The new Pensions Scheme Act and how it impacts sustainable finance
Authors: David O’Sullivan, UK Policy Officer at ShareAction
Today the Pension Schemes Act 2021 was quietly signed into law. It enacts a package of measures affecting how pension schemes operate, including their provision of sustainable finance.
The Department for Work and Pensions introduced the Act for a number of reasons. First, it facilitates the creation of Collective Defined Contribution (CDC) pension schemes, the first of their kind in the UK. In the Netherlands, CDC schemes have been pioneered as a means of pooling risk for savers. As in regular Defined Contribution schemes, both the employer and the scheme member pay into a pension pot. The key difference is that CDC scheme members, rather than pay into individual pots, have a collective pot, shared across the entire membership. This collective pot better protects the value of the scheme’s assets from market volatility.
Secondly, the Act details how the online Pensions Dashboard will operate. This will be a one-stop shop for savers from different schemes to access information from their pension provider – for example, about their benefits and entitlements. Among the Act’s other measures are the granting of new powers to The Pensions Regulator, allowing it to sanction employers who have underfunded pension schemes.
The legislation has an overarching focus on protecting pension savers. What is particularly welcome is that the Act extends this to climate change, recognising the risk it poses to people’s retirement funds. Section 124 creates new mandatory climate reporting for occupational pension schemes.

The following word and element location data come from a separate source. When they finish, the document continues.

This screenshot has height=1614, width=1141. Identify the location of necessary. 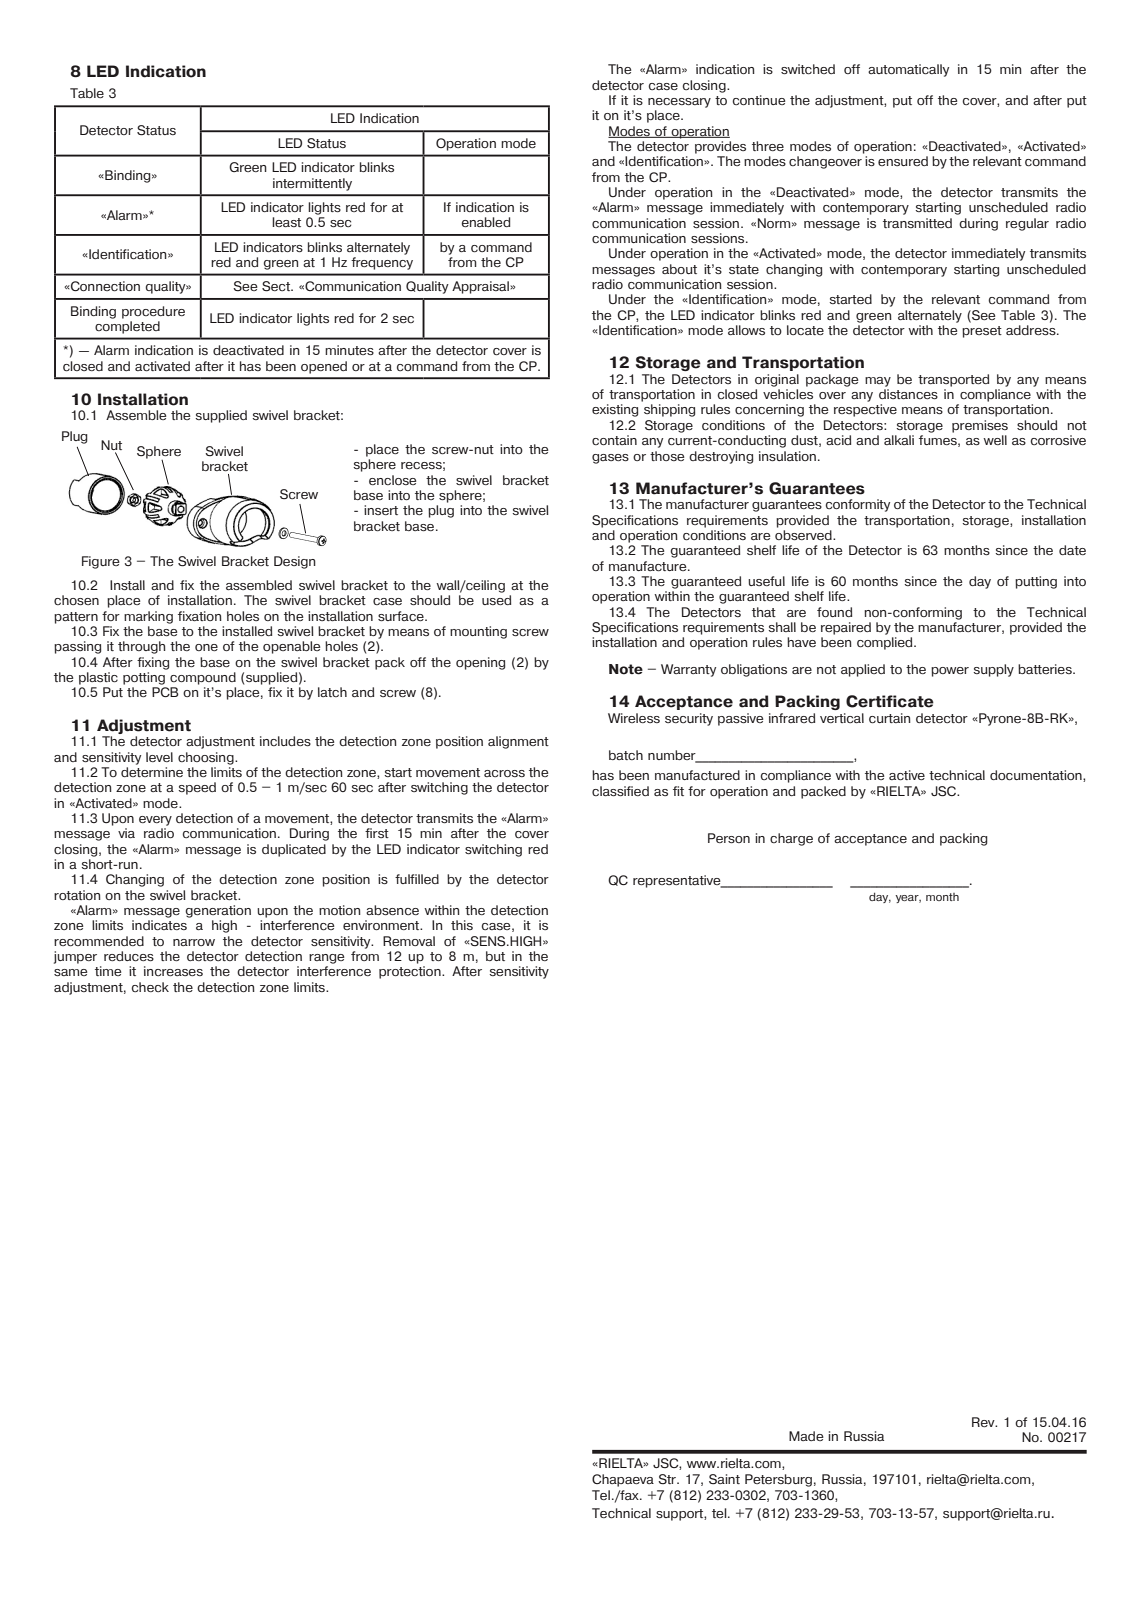
(679, 103).
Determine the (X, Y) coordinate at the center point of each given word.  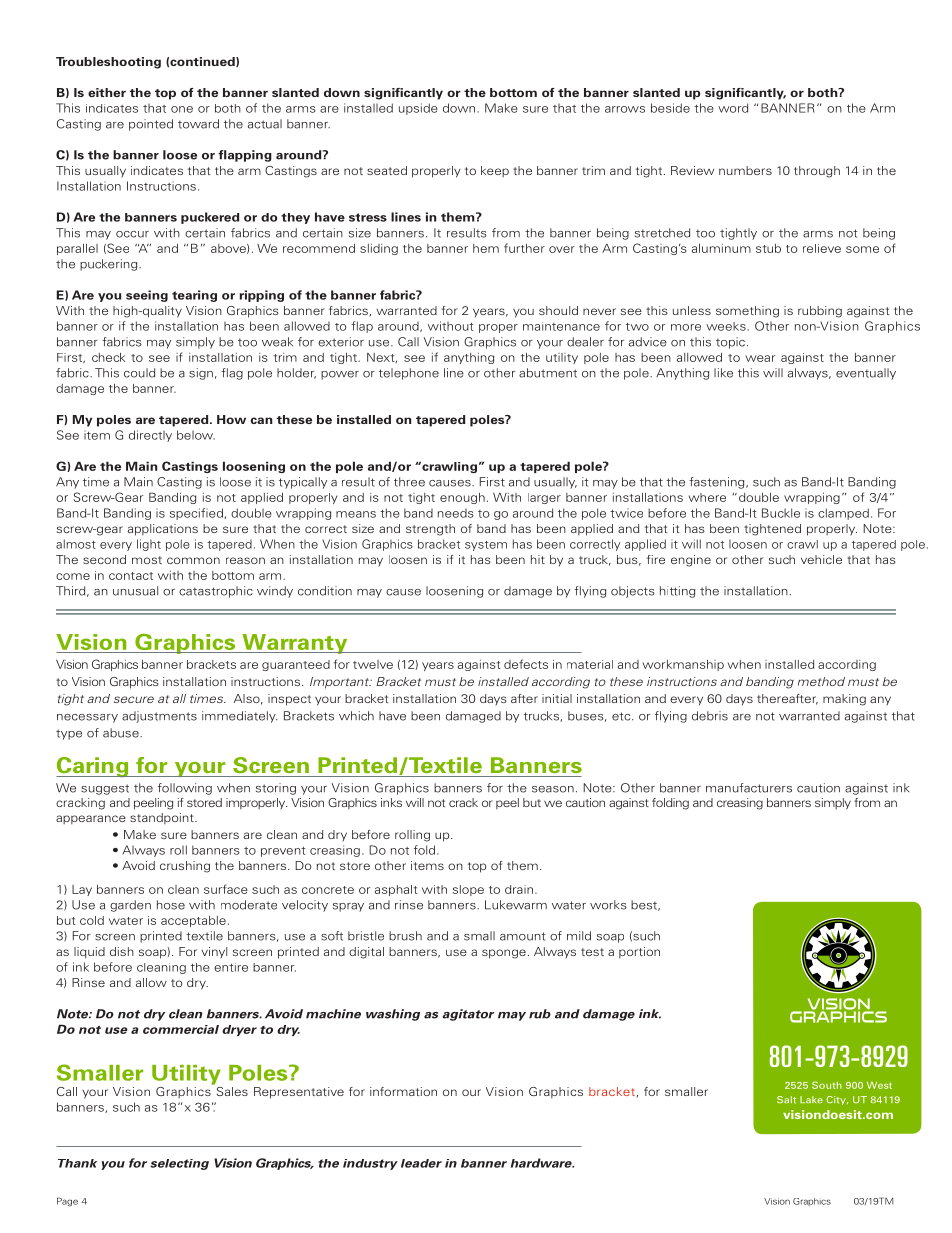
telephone (409, 374)
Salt (786, 1100)
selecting (179, 1164)
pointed (151, 125)
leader (421, 1163)
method (821, 681)
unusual (135, 591)
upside (418, 109)
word (733, 108)
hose (171, 905)
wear (760, 358)
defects (526, 664)
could (139, 373)
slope (468, 890)
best (645, 905)
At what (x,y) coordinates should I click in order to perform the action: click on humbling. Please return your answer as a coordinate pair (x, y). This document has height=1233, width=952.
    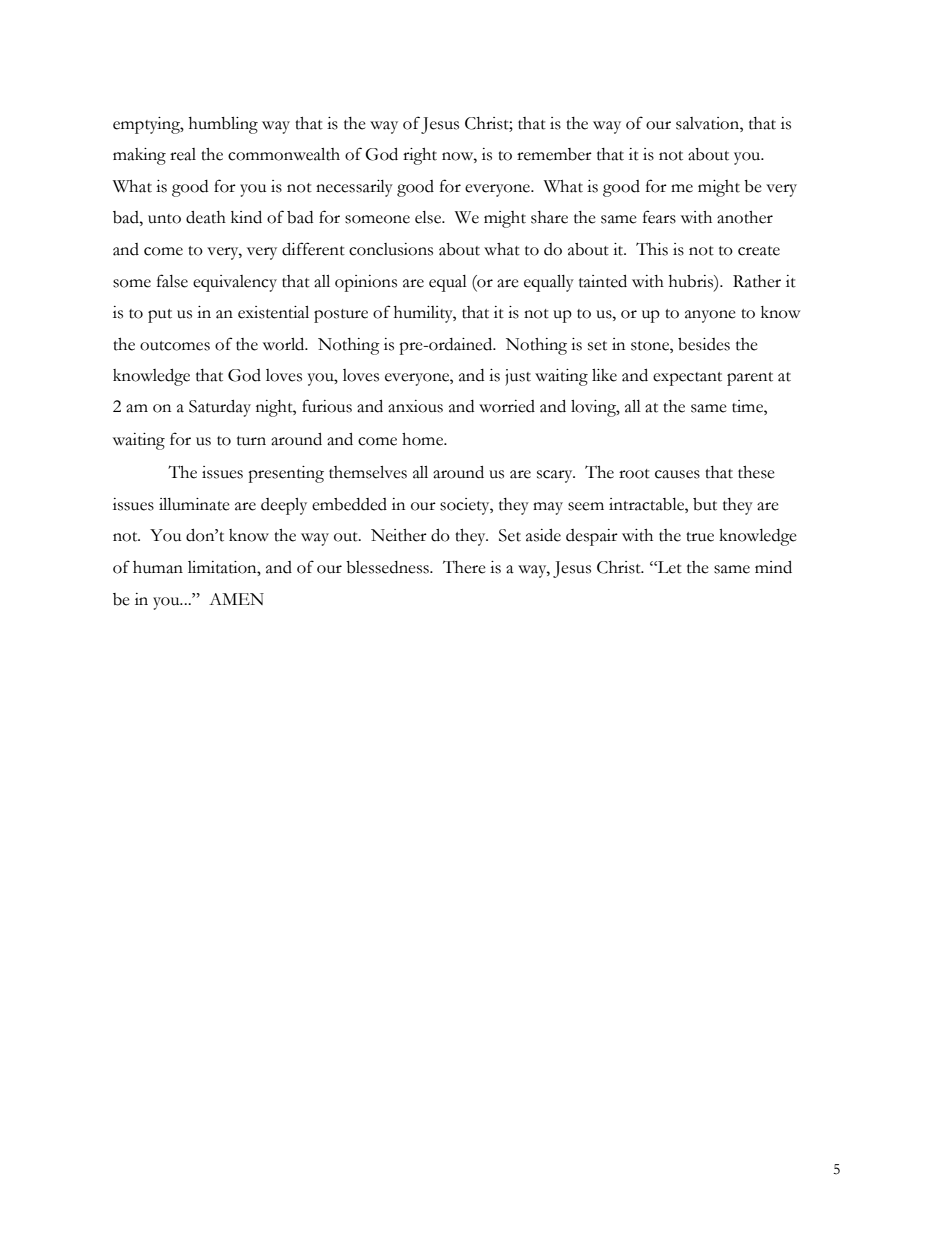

These schemes will need to publish reports on their governance, strategy, risk management, and metrics and targets in relation to climate change. These reports, modelled on the Taskforce for Climate-related Financial Disclosures recommendations, will aid schemes with assessing and managing climate risks and opportunities to their scheme. ShareAction formed part of the Pensions Climate Risk Industry Group, which has produced detailed guidance on how to align with TCFD.
The Act strikes a necessary balance of maintaining the independence of trustees on investment decisions, and giving them new duties to factor climate risk into their decision-making. Trustees are not compelled to divest from fossil fuels; they have the flexibility to chart their own path towards a more sustainable investment approach – for example, by stepping up their engagement with carbon-intensive companies, or diversifying the scheme’s portfolio to incorporate shares in green energy.
This is the real test of the Pension Schemes Act. As things stand, it is likely that when the first round of climate reports is published, they will indicate most pension schemes have a huge amount of work to do. It is therefore crucial the data in the climate reports is used effectively to make the necessary changes.
Going forward, there is scope for the Government to expand this kind of risk reporting to other ESG factors – for example, labour standards in company supply chains. It could also apply such reporting beyond the occupational pension schemes to other types of scheme, so that as much of the pensions industry is covered as possible.
The Act utilises the unique ability of Government to drive a race to the top amongst pension schemes, ensuring they are building a better world to retire into and we welcome the DWP’s leadership. We hope these changes will have a positive impact on the pension sector’s ability to mitigate climate risk. When the first round of climate reports is published, the Government should consider what exemplifies best practice, and how this can be replicated across the sector.